START

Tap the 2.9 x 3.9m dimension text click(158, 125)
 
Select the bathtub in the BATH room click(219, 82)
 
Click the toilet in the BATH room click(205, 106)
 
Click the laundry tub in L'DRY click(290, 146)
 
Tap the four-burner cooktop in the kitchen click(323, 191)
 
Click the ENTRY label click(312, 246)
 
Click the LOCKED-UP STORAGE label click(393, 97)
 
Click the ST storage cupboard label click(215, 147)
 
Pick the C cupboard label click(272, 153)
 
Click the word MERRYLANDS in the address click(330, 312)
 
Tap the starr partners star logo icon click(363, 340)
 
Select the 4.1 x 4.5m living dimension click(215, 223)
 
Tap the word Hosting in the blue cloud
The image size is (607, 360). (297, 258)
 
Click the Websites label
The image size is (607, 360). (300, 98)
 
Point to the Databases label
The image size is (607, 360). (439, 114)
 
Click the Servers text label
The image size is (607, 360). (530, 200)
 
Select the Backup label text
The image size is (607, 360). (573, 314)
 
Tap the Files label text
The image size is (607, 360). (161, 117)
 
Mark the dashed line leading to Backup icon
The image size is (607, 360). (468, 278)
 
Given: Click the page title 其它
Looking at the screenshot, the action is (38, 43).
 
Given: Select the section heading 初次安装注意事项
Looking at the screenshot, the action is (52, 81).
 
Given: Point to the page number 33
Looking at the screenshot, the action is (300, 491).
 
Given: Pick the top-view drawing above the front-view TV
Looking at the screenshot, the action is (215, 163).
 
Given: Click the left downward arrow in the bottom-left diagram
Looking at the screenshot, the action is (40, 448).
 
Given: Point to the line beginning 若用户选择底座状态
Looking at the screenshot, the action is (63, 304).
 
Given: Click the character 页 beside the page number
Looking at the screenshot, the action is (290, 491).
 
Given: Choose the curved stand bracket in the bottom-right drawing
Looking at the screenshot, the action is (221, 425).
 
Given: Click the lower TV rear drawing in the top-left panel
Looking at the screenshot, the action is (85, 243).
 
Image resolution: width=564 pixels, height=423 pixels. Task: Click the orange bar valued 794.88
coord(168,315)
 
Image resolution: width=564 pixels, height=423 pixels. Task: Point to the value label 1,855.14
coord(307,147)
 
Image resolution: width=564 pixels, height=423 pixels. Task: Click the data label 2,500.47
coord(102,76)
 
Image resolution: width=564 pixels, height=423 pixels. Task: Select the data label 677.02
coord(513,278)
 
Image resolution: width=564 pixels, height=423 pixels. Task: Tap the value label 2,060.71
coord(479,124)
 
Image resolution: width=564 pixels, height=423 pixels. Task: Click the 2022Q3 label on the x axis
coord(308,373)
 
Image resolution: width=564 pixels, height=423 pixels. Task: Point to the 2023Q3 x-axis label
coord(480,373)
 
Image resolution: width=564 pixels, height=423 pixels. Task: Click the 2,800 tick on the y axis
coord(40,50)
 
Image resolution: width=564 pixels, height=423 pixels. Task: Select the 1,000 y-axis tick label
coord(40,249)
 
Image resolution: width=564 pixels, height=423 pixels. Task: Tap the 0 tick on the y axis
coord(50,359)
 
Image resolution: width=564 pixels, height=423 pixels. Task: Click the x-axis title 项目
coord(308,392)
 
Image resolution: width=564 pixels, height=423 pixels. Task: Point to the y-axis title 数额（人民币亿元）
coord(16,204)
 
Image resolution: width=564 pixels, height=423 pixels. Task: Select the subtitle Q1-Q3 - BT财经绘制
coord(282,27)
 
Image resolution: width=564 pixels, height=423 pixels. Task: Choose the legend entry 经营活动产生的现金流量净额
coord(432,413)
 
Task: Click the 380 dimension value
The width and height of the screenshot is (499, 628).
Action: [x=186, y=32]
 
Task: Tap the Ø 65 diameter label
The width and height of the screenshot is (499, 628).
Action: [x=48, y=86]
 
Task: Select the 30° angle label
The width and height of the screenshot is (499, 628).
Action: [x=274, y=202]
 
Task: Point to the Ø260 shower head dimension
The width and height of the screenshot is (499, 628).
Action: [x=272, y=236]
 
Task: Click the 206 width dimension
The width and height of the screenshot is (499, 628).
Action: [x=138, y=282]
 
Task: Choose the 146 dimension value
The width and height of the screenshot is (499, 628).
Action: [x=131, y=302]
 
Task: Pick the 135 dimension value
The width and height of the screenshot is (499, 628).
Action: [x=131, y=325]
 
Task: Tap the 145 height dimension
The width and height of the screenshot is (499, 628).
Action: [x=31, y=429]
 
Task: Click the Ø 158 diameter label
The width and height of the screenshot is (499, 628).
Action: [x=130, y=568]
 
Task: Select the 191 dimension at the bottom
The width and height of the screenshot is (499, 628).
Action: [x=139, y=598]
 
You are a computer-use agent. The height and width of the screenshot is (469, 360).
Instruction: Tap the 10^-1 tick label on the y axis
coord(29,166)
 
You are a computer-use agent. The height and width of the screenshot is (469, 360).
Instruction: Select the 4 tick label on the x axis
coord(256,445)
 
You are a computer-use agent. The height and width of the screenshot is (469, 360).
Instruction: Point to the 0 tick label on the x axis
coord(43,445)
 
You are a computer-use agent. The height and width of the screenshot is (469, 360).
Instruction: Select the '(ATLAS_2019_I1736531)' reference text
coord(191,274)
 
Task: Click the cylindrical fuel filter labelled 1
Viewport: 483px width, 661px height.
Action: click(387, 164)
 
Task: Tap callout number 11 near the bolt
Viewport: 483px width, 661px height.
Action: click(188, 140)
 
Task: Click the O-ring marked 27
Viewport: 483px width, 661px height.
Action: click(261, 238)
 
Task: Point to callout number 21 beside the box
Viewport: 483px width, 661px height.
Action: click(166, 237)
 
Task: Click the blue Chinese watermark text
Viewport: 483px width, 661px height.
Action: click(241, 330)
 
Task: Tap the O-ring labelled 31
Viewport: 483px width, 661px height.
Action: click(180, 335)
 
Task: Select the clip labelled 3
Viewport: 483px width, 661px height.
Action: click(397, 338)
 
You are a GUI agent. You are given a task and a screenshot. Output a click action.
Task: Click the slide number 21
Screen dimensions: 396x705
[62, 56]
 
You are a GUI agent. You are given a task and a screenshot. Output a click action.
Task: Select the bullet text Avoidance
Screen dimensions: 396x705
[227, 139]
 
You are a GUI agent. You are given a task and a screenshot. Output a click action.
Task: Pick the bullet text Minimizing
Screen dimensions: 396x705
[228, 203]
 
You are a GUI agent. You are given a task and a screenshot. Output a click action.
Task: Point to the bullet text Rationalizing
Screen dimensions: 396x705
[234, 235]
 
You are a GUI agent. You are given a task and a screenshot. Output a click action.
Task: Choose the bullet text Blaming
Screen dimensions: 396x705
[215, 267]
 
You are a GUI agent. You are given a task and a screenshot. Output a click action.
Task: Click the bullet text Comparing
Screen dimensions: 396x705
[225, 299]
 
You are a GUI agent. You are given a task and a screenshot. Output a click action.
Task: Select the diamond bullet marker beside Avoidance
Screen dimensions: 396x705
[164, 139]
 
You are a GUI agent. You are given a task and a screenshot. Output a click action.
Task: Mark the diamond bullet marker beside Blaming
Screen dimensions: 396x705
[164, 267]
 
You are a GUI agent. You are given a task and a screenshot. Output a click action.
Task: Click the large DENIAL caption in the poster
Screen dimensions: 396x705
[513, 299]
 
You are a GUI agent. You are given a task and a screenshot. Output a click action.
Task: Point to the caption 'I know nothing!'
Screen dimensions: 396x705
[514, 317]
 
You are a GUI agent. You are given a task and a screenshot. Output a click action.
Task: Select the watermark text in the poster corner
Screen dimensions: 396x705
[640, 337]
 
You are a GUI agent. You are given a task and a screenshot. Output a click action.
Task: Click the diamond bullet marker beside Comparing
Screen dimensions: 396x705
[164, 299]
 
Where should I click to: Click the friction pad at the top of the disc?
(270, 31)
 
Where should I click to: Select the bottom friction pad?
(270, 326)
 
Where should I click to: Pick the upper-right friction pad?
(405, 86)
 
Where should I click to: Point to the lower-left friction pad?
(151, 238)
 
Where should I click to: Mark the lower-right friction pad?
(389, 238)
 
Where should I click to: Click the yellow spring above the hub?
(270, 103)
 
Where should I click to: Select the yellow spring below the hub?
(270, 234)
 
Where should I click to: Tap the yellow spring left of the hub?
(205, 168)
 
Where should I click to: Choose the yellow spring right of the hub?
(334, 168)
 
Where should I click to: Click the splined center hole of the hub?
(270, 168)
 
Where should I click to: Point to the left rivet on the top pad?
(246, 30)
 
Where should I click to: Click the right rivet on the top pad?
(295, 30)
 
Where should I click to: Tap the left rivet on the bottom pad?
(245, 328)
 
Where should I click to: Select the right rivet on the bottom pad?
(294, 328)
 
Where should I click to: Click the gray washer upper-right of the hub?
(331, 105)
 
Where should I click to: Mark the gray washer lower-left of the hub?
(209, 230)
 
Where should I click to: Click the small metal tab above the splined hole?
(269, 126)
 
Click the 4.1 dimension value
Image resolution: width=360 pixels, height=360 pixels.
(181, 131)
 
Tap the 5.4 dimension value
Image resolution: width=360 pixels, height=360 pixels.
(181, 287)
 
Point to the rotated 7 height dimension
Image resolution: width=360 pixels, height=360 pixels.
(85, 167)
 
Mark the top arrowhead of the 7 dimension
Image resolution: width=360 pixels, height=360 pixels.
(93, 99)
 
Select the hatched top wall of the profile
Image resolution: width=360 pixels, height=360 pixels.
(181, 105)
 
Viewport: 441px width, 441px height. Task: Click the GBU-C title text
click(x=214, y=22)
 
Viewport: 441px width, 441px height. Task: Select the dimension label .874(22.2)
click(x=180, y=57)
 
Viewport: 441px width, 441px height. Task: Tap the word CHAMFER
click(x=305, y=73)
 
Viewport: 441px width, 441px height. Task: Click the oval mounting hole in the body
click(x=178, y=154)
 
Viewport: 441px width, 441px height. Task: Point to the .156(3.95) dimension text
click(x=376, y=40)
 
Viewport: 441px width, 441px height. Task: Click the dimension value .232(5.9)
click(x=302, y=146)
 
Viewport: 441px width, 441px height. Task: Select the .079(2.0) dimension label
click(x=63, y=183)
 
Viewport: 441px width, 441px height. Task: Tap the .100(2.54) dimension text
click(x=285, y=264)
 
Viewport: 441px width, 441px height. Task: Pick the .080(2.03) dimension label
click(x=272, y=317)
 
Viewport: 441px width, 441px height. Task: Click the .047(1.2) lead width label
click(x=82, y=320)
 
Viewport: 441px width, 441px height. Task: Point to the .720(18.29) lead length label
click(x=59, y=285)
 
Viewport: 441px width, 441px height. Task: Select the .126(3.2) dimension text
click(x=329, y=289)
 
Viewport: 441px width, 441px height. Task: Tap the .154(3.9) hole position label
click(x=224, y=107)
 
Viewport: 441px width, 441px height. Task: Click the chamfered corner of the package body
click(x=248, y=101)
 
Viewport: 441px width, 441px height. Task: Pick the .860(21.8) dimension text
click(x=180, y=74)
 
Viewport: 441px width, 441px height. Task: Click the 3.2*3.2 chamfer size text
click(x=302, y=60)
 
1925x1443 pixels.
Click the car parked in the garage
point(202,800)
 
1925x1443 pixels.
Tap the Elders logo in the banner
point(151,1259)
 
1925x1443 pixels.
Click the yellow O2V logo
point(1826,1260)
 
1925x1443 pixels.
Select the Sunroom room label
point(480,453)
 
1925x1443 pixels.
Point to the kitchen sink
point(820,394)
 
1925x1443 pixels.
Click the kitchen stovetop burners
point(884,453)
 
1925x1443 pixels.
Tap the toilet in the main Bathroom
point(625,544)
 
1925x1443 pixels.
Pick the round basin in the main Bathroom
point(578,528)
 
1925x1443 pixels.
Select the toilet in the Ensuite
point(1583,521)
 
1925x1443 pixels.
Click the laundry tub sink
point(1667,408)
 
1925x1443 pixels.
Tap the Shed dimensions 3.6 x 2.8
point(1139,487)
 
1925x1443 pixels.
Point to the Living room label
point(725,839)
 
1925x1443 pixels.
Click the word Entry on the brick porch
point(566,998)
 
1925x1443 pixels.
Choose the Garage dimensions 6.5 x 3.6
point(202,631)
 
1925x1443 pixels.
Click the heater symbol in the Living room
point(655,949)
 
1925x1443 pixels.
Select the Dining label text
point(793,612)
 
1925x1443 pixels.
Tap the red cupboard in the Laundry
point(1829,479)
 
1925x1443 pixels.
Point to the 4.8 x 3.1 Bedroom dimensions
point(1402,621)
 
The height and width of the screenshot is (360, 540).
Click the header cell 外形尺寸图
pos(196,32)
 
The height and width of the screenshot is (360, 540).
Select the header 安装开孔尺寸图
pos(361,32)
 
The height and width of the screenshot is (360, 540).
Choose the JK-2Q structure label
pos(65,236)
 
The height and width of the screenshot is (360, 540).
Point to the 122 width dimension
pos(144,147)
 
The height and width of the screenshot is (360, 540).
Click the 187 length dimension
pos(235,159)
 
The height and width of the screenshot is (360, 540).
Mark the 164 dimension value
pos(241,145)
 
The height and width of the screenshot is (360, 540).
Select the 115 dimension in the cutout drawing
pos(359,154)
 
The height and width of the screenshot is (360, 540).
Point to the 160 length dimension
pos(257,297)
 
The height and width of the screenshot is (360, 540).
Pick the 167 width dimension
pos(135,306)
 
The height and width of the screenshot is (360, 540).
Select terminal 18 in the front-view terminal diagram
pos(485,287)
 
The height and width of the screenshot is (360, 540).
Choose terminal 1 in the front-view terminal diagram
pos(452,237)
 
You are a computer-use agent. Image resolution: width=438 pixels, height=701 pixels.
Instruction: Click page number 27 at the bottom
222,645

END

Task: Give everything from the start of the records down to and including the line that contains "Tap the four-burner" as a numbered list, leaving out the blank lines.

Task response:
1. Tap the 2.9 x 3.9m dimension text click(158, 125)
2. Select the bathtub in the BATH room click(219, 82)
3. Click the toilet in the BATH room click(205, 106)
4. Click the laundry tub in L'DRY click(290, 146)
5. Tap the four-burner cooktop in the kitchen click(323, 191)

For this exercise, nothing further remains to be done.